Gerry Tshitangano, treasurer of the African Farmers’ Association of South Africa, said the mourners arrived unexpectedly on his farm in Elandsfontein, near Walkerville, to bury their son-in-law on Friday morning.

He had stopped the proceedings, sparking an altercation between him and the family.

“The white man said he would not speak to k******s when I asked him why I wasn’t informed about the burial taking place on my farm. I felt disrespected by the man and requested the mourners to leave my property,” said Tshitangano.

“Some of the family members tried to negotiate that the burial continue, but I refused.”

He immediately asked his workers to close the grave the family had dug.

Tshitangano said the man arrived just after 7am on Friday with a few people to ensure that the grave was dug properly.

The family also brought along a tent.

“When the mourners arrived around 9am, they had to turn away with the corpse inside the hearse because I refused to have the burial taking place on the farm.”

 

Tshitangano, a cattle and crop farmer, said he had first seen a group of unknown people cleaning in the cemetery on Thursday afternoon while he was driving past the farm. “When I enquired about the cleaning, a man rudely replied by saying he was just cleaning,” he said.
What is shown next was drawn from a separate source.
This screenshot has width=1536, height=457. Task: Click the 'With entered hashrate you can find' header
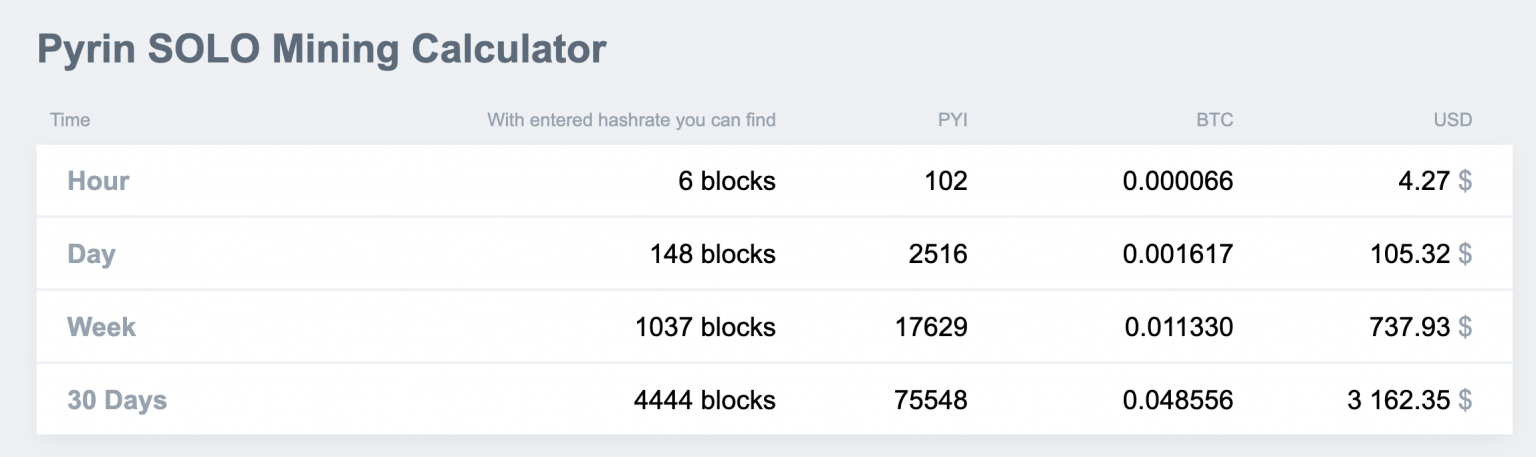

Although Tshitangano does not live on the farm, he has three full-time employees who reside there and oversee it.

“I was told by a neighbour that not even one of this man’s relatives have been buried on the farm before,” the farmer said.

According to Tshitangano, he had asked the family to produce papers showing they had the right to bury their son-in-law on his farm. They could not provide him with the papers.

 

The 60-hectare farm has a cemetery with fewer than 50 graves, dating back to the 1920s and ‘30s.

The owner said this was the first such incident since he bought the land nine years ago.

“When I bought the farm, I knew there were graves and I didn’t have a problem because the cemetery is old and not in use.”

Tshitangano went to the local municipal offices and the police station, but couldn’t be helped as he didn’t have full details of the man he said was trespassing on his land.

A police spokeswoman confirmed that the police had responded to the incident.